Data items:

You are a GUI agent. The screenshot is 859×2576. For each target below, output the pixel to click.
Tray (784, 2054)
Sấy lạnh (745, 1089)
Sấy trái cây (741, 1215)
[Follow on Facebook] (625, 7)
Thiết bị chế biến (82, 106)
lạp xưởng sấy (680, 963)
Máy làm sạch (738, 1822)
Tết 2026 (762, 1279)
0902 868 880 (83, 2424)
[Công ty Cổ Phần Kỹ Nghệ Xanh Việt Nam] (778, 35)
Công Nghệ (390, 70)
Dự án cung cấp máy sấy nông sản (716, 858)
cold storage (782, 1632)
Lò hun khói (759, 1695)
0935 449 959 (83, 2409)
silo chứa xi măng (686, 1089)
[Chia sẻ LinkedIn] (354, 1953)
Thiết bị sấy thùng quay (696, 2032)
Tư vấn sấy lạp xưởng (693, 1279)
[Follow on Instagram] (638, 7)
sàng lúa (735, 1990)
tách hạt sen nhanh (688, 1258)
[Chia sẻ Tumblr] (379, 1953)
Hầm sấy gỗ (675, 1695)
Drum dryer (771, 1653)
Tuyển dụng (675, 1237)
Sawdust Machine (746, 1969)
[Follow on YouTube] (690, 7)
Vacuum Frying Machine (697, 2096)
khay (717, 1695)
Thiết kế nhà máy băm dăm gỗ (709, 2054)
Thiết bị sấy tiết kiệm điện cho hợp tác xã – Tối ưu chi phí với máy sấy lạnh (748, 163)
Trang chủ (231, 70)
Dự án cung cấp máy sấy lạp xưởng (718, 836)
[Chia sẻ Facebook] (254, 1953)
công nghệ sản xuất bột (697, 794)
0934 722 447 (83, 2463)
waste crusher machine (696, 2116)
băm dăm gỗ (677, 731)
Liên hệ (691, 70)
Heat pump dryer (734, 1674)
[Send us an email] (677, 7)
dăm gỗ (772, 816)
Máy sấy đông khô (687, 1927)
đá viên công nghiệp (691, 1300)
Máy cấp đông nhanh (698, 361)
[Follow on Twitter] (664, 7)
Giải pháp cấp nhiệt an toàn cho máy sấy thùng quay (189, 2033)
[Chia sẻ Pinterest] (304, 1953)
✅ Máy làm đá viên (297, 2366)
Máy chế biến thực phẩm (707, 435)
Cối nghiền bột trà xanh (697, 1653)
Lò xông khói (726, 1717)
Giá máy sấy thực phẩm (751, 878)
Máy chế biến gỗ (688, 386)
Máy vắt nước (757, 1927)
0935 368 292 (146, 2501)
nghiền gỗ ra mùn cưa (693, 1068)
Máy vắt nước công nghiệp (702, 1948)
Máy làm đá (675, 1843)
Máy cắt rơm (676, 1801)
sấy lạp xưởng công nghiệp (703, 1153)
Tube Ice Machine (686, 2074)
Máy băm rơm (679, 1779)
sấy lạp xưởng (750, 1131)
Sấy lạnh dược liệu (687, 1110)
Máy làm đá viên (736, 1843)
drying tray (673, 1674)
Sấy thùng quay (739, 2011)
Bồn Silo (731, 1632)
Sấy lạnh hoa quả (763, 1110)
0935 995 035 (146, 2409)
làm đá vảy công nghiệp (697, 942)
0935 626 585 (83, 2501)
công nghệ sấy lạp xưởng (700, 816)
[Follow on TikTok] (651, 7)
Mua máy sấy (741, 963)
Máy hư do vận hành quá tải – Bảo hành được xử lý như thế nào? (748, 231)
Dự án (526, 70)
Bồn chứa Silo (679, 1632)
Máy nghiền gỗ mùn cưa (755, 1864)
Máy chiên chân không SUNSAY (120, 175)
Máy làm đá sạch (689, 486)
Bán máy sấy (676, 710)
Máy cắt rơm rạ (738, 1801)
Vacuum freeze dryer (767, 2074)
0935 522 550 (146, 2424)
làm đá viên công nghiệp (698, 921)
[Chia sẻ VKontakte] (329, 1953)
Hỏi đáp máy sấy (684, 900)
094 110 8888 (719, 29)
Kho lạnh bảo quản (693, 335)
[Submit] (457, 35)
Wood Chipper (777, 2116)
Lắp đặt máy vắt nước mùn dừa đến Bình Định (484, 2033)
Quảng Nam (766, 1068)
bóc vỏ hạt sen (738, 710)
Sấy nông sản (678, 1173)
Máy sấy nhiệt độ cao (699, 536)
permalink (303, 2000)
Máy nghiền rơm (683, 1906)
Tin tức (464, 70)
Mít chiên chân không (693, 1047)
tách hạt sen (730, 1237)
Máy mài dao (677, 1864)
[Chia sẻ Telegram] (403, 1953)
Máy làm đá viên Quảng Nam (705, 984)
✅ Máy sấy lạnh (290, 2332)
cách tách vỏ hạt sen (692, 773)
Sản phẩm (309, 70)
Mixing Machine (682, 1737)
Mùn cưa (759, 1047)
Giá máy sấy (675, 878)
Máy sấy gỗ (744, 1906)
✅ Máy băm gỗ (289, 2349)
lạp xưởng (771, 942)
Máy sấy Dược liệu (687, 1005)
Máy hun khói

# [ACTIVITY]
Including any blank lines, repeat the data exactly.

# [RESULT BELOW]
You are a GUI agent. The screenshot is 859×2576. For each target below, output the pixel to click.
Tray (784, 2054)
Sấy lạnh (745, 1089)
Sấy trái cây (741, 1215)
[Follow on Facebook] (625, 7)
Thiết bị chế biến (82, 106)
lạp xưởng sấy (680, 963)
Máy làm sạch (738, 1822)
Tết 2026 (762, 1279)
0902 868 880 (83, 2424)
[Công ty Cổ Phần Kỹ Nghệ Xanh Việt Nam] (778, 35)
Công Nghệ (390, 70)
Dự án cung cấp máy sấy nông sản (716, 858)
cold storage (782, 1632)
Lò hun khói (759, 1695)
0935 449 959 (83, 2409)
silo chứa xi măng (686, 1089)
[Chia sẻ LinkedIn] (354, 1953)
Thiết bị sấy thùng quay (696, 2032)
Tư vấn sấy lạp xưởng (693, 1279)
[Follow on Instagram] (638, 7)
sàng lúa (735, 1990)
tách hạt sen nhanh (688, 1258)
[Chia sẻ Tumblr] (379, 1953)
Hầm sấy gỗ (675, 1695)
Drum dryer (771, 1653)
Tuyển dụng (675, 1237)
Sawdust Machine (746, 1969)
[Follow on YouTube] (690, 7)
Vacuum Frying Machine (697, 2096)
khay (717, 1695)
Thiết kế nhà máy băm dăm gỗ (709, 2054)
Thiết bị sấy tiết kiệm điện cho hợp tác xã – Tối ưu chi phí với máy sấy lạnh (748, 163)
Trang chủ (231, 70)
Dự án cung cấp máy sấy lạp xưởng (718, 836)
[Chia sẻ Facebook] (254, 1953)
công nghệ sản xuất bột (697, 794)
0934 722 447 (83, 2463)
waste crusher machine (696, 2116)
băm dăm gỗ (677, 731)
Liên hệ (691, 70)
Heat pump dryer (734, 1674)
[Send us an email] (677, 7)
dăm gỗ (772, 816)
Máy sấy đông khô (687, 1927)
đá viên công nghiệp (691, 1300)
Máy cấp đông nhanh (698, 361)
[Follow on Twitter] (664, 7)
Giải pháp cấp nhiệt an toàn cho máy sấy thùng quay (189, 2033)
[Chia sẻ Pinterest] (304, 1953)
✅ Máy làm đá viên (297, 2366)
Máy chế biến thực phẩm (707, 435)
Cối nghiền bột trà xanh (697, 1653)
Lò xông khói (726, 1717)
Giá máy sấy thực phẩm (751, 878)
Máy chế biến gỗ (688, 386)
Máy vắt nước (757, 1927)
0935 368 292 (146, 2501)
nghiền gỗ ra mùn cưa (693, 1068)
Máy vắt nước công nghiệp (702, 1948)
Máy làm đá (675, 1843)
Máy cắt rơm (676, 1801)
sấy lạp xưởng công nghiệp (703, 1153)
Tube Ice Machine (686, 2074)
Máy băm rơm (679, 1779)
sấy lạp xưởng (750, 1131)
Sấy lạnh dược liệu (687, 1110)
Máy làm đá viên (736, 1843)
drying tray (673, 1674)
Sấy thùng quay (739, 2011)
Bồn Silo (731, 1632)
Sấy lạnh hoa quả (763, 1110)
0935 995 035 (146, 2409)
làm đá vảy công nghiệp (697, 942)
0935 626 585 (83, 2501)
công nghệ sấy lạp xưởng (700, 816)
[Follow on TikTok] (651, 7)
Mua máy sấy (741, 963)
Máy hư do vận hành quá tải – Bảo hành được xử lý như thế nào? (748, 231)
Dự án (526, 70)
Bồn chứa Silo (679, 1632)
Máy nghiền gỗ mùn cưa (755, 1864)
Máy chiên chân không SUNSAY (120, 175)
Máy làm đá sạch (689, 486)
Bán máy sấy (676, 710)
Máy cắt rơm rạ (738, 1801)
Vacuum freeze dryer (767, 2074)
0935 522 550 (146, 2424)
làm đá viên công nghiệp (698, 921)
[Chia sẻ VKontakte] (329, 1953)
Hỏi đáp máy sấy (684, 900)
094 110 8888 (719, 29)
Kho lạnh bảo quản (693, 335)
[Submit] (457, 35)
Wood Chipper (777, 2116)
Lắp đặt máy vắt nước mùn dừa đến Bình Định (484, 2033)
Quảng Nam (766, 1068)
bóc vỏ hạt sen (738, 710)
Sấy nông sản (678, 1173)
Máy sấy nhiệt độ cao (699, 536)
permalink (303, 2000)
Máy nghiền rơm (683, 1906)
Tin tức (464, 70)
Mít chiên chân không (693, 1047)
tách hạt sen (730, 1237)
Máy mài dao (677, 1864)
[Chia sẻ Telegram] (403, 1953)
Máy làm đá viên Quảng Nam (705, 984)
✅ Máy sấy lạnh (290, 2332)
cách tách vỏ hạt sen (692, 773)
Sản phẩm (309, 70)
Mixing Machine (682, 1737)
Mùn cưa (759, 1047)
Giá máy sấy (675, 878)
Máy sấy gỗ (744, 1906)
✅ Máy băm gỗ (289, 2349)
lạp xưởng (771, 942)
Máy sấy Dược liệu (687, 1005)
Máy hun khói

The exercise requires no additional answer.